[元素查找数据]

○ ○ ○ ○ ○

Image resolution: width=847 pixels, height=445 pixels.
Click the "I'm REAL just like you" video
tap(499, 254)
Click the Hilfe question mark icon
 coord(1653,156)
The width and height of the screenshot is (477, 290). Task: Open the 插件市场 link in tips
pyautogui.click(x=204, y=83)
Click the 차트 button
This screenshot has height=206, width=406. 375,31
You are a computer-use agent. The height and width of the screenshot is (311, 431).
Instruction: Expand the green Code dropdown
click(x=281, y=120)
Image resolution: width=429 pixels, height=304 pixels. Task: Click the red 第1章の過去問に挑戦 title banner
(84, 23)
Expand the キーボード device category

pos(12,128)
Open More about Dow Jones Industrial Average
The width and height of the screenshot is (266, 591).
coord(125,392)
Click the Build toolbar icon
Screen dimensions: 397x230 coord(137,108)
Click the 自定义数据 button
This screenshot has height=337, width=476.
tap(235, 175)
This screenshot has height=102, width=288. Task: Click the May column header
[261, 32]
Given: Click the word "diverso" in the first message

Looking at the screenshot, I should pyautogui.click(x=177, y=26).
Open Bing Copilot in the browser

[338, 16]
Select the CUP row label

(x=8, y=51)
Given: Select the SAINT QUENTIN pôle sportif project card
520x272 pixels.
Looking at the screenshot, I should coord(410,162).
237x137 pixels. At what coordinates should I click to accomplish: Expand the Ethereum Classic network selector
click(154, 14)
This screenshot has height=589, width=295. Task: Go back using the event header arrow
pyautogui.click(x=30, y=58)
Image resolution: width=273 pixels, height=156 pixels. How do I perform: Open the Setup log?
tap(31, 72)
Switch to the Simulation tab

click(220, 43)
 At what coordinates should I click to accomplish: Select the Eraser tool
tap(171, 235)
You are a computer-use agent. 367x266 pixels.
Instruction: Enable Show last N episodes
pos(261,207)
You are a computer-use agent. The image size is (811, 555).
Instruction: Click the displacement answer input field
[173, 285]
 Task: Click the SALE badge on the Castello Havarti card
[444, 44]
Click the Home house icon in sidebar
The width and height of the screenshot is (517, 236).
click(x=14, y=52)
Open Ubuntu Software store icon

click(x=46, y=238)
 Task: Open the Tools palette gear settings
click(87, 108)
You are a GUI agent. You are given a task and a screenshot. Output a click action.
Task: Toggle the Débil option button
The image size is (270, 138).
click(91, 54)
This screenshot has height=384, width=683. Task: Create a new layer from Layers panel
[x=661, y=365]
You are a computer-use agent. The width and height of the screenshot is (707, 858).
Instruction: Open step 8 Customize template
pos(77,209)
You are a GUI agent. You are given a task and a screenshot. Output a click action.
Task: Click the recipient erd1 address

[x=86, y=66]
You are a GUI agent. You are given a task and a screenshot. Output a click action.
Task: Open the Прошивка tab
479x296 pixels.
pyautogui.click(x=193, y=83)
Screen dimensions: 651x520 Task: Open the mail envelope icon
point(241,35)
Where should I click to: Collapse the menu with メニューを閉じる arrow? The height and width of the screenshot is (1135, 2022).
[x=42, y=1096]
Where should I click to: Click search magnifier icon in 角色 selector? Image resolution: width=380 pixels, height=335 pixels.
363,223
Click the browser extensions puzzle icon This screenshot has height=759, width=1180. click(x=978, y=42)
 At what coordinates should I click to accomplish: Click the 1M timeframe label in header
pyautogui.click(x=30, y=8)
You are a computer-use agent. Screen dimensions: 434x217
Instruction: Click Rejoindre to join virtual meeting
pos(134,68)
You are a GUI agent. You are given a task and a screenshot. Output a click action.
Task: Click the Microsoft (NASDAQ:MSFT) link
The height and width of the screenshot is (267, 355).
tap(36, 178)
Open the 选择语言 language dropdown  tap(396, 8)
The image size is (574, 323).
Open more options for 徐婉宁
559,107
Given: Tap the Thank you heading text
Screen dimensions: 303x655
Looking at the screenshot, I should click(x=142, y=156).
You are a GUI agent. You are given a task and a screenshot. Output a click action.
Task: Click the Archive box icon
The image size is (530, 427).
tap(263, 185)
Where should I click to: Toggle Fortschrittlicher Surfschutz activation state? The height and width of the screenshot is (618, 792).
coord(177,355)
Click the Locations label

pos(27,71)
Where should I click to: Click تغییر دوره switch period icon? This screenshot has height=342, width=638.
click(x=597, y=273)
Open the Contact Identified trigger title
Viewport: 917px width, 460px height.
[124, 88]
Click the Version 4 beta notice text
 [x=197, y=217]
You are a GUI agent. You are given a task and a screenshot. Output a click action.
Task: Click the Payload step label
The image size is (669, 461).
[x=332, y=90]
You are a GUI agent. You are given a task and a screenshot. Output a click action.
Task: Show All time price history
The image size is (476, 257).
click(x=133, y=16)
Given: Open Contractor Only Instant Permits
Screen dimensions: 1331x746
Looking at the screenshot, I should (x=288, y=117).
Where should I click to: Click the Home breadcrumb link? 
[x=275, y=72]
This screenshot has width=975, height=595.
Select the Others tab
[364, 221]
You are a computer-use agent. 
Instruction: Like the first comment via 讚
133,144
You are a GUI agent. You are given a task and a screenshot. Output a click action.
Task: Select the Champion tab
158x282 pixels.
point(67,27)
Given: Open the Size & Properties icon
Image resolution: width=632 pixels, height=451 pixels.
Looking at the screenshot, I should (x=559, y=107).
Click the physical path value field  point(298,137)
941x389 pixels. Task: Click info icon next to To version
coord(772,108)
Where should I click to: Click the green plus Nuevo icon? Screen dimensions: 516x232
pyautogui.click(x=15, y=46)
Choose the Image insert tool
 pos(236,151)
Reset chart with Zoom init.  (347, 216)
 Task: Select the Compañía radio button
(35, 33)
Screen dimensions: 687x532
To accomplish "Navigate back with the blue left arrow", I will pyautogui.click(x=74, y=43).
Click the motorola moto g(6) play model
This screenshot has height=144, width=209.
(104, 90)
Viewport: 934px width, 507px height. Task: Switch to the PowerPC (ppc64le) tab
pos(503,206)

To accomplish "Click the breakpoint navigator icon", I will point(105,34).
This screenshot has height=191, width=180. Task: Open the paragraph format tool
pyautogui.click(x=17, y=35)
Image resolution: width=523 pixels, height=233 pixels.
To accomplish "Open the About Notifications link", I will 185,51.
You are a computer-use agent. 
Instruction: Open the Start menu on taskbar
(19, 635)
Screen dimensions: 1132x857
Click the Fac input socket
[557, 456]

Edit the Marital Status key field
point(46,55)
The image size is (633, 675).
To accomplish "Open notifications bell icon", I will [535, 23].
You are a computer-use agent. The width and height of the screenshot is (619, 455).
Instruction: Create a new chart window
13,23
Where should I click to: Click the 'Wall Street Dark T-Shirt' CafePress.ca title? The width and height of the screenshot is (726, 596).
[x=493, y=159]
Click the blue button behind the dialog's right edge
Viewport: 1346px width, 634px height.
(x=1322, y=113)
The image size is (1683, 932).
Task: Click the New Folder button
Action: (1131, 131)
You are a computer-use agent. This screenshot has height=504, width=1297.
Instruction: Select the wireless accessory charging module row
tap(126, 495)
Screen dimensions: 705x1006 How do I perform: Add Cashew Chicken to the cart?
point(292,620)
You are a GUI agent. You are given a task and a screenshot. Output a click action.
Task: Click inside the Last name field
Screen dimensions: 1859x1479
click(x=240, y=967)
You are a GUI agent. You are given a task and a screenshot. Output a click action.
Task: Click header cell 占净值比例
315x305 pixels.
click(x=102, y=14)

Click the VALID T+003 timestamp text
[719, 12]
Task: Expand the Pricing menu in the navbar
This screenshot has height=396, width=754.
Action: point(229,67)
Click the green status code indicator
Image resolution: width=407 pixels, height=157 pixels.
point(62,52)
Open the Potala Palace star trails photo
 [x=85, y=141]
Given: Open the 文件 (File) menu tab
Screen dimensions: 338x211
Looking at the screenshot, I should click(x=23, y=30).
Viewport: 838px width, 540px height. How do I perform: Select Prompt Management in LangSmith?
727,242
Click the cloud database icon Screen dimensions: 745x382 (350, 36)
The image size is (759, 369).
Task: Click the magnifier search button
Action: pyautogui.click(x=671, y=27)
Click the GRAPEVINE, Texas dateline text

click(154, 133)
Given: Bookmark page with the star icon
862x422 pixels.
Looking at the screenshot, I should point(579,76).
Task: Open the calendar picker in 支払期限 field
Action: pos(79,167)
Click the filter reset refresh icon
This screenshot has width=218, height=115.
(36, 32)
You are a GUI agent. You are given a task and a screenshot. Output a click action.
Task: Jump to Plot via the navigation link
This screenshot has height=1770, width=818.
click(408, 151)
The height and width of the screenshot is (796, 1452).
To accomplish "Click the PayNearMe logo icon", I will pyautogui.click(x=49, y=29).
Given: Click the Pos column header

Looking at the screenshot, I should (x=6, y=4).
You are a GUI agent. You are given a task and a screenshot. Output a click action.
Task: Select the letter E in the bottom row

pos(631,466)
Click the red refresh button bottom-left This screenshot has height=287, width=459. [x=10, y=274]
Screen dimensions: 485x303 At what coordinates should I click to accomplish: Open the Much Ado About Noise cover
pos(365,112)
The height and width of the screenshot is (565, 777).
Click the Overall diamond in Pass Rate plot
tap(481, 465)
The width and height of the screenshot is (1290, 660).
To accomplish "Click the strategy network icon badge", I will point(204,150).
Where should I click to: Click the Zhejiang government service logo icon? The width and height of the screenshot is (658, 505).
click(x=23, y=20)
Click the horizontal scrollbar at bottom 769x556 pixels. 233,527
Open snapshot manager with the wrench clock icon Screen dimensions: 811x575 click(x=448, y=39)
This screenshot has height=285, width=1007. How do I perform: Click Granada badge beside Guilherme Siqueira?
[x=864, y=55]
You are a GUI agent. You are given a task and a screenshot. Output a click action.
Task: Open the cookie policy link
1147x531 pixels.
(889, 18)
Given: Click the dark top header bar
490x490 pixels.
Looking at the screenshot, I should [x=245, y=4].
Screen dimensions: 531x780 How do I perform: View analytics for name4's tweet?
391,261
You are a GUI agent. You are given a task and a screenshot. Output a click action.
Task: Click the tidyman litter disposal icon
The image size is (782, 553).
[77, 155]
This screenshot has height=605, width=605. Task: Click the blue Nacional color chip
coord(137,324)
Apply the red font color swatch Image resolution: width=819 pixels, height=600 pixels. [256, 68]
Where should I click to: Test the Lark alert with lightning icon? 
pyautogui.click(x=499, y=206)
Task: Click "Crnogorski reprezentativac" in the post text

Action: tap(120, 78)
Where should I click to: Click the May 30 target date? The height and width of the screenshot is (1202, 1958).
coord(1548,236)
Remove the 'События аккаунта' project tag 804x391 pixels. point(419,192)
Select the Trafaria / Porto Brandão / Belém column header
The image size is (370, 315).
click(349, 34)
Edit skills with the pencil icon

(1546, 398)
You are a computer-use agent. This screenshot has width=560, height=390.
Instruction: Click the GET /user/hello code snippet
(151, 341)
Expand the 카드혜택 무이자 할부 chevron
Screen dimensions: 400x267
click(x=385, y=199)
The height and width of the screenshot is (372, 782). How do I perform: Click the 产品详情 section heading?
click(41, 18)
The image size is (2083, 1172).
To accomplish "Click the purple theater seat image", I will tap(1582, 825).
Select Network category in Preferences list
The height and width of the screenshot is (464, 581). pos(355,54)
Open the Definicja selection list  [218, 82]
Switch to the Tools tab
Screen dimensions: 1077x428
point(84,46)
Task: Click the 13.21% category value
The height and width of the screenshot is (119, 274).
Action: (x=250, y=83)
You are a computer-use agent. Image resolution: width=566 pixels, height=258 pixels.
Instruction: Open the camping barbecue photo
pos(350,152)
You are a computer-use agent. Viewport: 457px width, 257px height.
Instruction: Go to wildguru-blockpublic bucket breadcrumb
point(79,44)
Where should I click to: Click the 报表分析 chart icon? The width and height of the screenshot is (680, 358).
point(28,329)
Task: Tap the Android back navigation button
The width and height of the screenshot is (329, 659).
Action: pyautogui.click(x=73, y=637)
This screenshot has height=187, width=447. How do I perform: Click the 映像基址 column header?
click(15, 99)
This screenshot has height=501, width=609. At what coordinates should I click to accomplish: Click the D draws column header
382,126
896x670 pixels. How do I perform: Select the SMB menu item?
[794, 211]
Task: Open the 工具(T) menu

○ ○ ○ ○ ○

题目描述: 请把从含有"The image size is (2083, 1172)."的那一行起直到数据末尾的各行重新写出，将其中的"column header"换成"column title"，其余一律不变。

解答如下:
The image size is (2083, 1172).
To accomplish "Click the purple theater seat image", I will tap(1582, 825).
Select Network category in Preferences list
The height and width of the screenshot is (464, 581). pos(355,54)
Open the Definicja selection list  [218, 82]
Switch to the Tools tab
Screen dimensions: 1077x428
point(84,46)
Task: Click the 13.21% category value
The height and width of the screenshot is (119, 274).
Action: (x=250, y=83)
You are a computer-use agent. Image resolution: width=566 pixels, height=258 pixels.
Instruction: Open the camping barbecue photo
pos(350,152)
You are a computer-use agent. Viewport: 457px width, 257px height.
Instruction: Go to wildguru-blockpublic bucket breadcrumb
point(79,44)
Where should I click to: Click the 报表分析 chart icon? The width and height of the screenshot is (680, 358).
point(28,329)
Task: Tap the Android back navigation button
The width and height of the screenshot is (329, 659).
Action: pyautogui.click(x=73, y=637)
This screenshot has height=187, width=447. How do I perform: Click the 映像基址 column title?
click(15, 99)
This screenshot has height=501, width=609. At what coordinates should I click to accomplish: Click the D draws column title
382,126
896x670 pixels. How do I perform: Select the SMB menu item?
[794, 211]
Task: Open the 工具(T) menu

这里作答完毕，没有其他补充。